**REQUIREMENT**
Could you retype only the lines from the one containing "Task: Focus the 本地地址 field showing 5000" through the final line of the entries, both included, skipping any images?

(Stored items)
*** Block opens ***

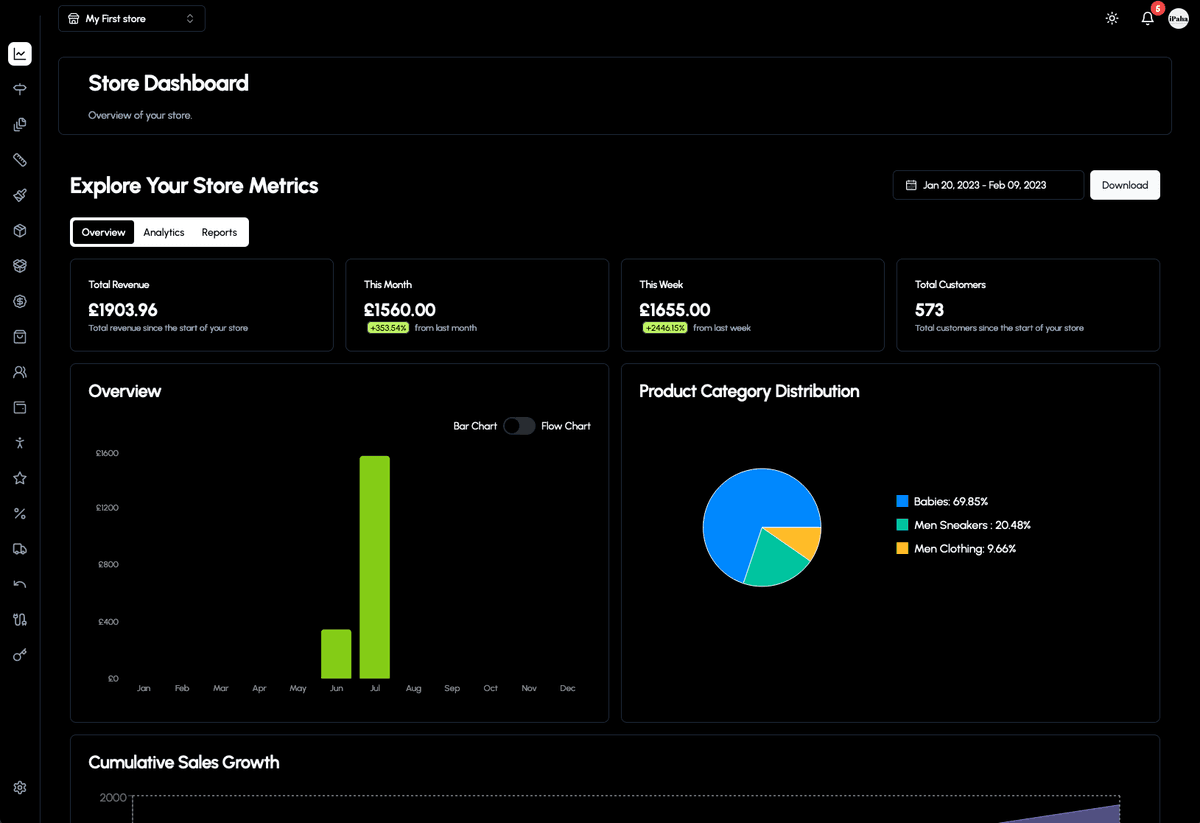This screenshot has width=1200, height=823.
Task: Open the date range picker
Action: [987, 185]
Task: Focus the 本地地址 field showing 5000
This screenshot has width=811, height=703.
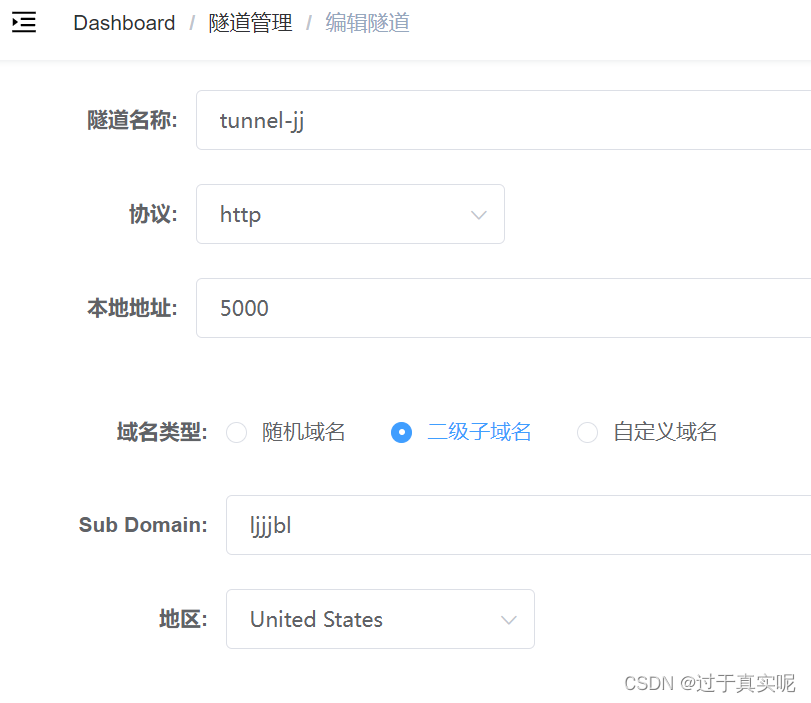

*** Block closes ***

**OUTPUT BELOW**
Task: Focus the 本地地址 field showing 5000
This screenshot has width=811, height=703.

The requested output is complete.